Exercise aim: Copy out the lines of the listing verbatim, beginning at the line that contains "This screenshot has height=819, width=1456. What" and continuing through the last line of the listing.

Dataset extract:
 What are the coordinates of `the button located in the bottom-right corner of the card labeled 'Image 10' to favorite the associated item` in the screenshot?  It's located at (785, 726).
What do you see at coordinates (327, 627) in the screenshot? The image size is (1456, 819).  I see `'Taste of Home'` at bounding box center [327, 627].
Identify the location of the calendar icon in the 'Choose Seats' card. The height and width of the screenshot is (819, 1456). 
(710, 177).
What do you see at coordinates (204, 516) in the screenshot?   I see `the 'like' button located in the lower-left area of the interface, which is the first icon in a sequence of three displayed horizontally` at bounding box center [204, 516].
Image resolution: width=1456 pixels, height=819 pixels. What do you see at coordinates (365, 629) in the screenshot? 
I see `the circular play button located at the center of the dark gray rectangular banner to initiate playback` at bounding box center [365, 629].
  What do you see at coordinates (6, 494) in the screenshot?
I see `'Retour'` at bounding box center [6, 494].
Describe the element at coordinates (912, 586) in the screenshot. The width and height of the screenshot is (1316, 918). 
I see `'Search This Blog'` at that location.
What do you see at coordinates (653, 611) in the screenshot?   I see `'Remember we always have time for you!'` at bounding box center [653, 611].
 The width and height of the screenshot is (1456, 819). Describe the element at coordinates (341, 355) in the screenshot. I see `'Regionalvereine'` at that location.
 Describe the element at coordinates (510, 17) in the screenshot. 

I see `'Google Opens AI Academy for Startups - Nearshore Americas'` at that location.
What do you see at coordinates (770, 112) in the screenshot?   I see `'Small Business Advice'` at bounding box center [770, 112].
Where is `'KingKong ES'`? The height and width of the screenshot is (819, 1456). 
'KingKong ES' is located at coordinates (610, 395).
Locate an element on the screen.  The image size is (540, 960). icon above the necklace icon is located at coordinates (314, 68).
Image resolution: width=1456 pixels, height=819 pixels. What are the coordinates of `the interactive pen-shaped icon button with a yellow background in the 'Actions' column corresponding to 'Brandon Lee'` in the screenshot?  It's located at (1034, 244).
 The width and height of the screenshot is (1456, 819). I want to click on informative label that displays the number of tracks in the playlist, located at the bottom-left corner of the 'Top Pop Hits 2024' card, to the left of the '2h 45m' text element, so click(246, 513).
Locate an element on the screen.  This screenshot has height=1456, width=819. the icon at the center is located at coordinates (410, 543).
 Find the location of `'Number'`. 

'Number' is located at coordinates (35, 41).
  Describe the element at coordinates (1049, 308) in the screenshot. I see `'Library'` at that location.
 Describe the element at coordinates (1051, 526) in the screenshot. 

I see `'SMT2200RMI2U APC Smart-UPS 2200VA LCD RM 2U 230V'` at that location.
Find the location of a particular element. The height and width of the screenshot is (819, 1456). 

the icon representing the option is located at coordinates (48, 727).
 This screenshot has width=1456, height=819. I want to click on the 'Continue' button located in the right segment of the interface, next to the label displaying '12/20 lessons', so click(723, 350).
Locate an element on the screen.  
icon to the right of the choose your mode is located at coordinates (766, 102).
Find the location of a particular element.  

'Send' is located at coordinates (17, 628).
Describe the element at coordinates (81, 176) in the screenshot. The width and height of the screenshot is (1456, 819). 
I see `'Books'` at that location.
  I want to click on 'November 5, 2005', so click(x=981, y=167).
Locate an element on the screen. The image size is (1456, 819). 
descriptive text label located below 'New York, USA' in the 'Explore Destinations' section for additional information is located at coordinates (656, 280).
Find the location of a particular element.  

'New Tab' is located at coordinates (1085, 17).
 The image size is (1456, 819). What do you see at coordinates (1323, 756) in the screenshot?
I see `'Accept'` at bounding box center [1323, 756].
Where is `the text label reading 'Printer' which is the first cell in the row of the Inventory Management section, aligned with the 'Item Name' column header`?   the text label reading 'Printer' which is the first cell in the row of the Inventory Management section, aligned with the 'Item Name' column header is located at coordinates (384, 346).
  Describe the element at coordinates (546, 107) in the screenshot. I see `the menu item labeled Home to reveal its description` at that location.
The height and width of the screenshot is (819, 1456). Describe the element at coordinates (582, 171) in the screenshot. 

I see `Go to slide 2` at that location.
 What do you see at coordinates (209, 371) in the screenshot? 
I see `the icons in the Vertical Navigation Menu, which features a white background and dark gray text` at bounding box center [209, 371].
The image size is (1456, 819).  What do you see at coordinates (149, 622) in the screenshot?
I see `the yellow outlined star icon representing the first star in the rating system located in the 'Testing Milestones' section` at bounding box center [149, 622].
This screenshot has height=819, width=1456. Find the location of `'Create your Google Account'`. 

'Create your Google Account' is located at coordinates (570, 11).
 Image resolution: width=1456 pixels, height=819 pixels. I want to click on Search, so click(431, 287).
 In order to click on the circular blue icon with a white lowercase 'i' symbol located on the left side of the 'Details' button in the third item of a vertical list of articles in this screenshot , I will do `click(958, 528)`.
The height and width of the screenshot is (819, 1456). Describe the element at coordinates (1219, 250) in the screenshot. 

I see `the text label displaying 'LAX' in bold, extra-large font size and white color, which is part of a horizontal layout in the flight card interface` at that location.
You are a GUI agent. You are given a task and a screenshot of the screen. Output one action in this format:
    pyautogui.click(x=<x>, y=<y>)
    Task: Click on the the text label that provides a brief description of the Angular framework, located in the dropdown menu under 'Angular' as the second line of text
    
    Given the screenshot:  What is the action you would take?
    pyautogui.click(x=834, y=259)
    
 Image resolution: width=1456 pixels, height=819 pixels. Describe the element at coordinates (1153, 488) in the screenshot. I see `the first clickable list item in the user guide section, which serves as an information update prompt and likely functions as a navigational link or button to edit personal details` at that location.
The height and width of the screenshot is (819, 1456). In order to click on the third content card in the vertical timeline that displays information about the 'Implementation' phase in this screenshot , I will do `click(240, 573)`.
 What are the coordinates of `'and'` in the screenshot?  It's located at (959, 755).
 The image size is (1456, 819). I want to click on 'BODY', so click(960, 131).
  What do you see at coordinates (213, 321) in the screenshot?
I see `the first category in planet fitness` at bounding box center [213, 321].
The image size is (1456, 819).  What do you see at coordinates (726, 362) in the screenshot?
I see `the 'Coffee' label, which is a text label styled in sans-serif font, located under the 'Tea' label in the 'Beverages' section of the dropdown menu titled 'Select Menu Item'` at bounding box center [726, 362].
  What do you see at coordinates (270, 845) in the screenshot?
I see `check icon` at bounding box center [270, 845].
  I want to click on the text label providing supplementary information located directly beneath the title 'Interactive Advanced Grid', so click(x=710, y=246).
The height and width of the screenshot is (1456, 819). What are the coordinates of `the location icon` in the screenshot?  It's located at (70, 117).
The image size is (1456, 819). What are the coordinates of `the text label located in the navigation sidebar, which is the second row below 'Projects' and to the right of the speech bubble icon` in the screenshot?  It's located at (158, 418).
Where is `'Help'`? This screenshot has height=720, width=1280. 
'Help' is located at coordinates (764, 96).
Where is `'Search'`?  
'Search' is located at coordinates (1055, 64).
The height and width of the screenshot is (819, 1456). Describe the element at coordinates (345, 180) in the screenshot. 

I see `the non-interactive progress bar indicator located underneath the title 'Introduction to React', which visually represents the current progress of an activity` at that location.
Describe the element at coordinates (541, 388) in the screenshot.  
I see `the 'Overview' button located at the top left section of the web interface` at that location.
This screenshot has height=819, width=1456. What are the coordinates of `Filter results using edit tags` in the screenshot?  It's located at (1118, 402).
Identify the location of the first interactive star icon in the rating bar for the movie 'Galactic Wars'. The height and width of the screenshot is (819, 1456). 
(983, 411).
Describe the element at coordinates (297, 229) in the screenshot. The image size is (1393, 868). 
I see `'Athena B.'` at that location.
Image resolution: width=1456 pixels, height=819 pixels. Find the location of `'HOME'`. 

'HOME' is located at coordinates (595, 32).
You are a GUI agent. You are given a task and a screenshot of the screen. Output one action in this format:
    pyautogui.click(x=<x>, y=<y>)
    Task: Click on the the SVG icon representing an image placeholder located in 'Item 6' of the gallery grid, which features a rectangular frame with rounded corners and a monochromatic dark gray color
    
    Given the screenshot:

Written solution:
This screenshot has height=819, width=1456. What are the coordinates of `Filter results using edit tags` in the screenshot?  It's located at (1118, 402).
Identify the location of the first interactive star icon in the rating bar for the movie 'Galactic Wars'. The height and width of the screenshot is (819, 1456). 
(983, 411).
Describe the element at coordinates (297, 229) in the screenshot. The image size is (1393, 868). 
I see `'Athena B.'` at that location.
Image resolution: width=1456 pixels, height=819 pixels. Find the location of `'HOME'`. 

'HOME' is located at coordinates (595, 32).
You are a GUI agent. You are given a task and a screenshot of the screen. Output one action in this format:
    pyautogui.click(x=<x>, y=<y>)
    Task: Click on the the SVG icon representing an image placeholder located in 'Item 6' of the gallery grid, which features a rectangular frame with rounded corners and a monochromatic dark gray color
    
    Given the screenshot:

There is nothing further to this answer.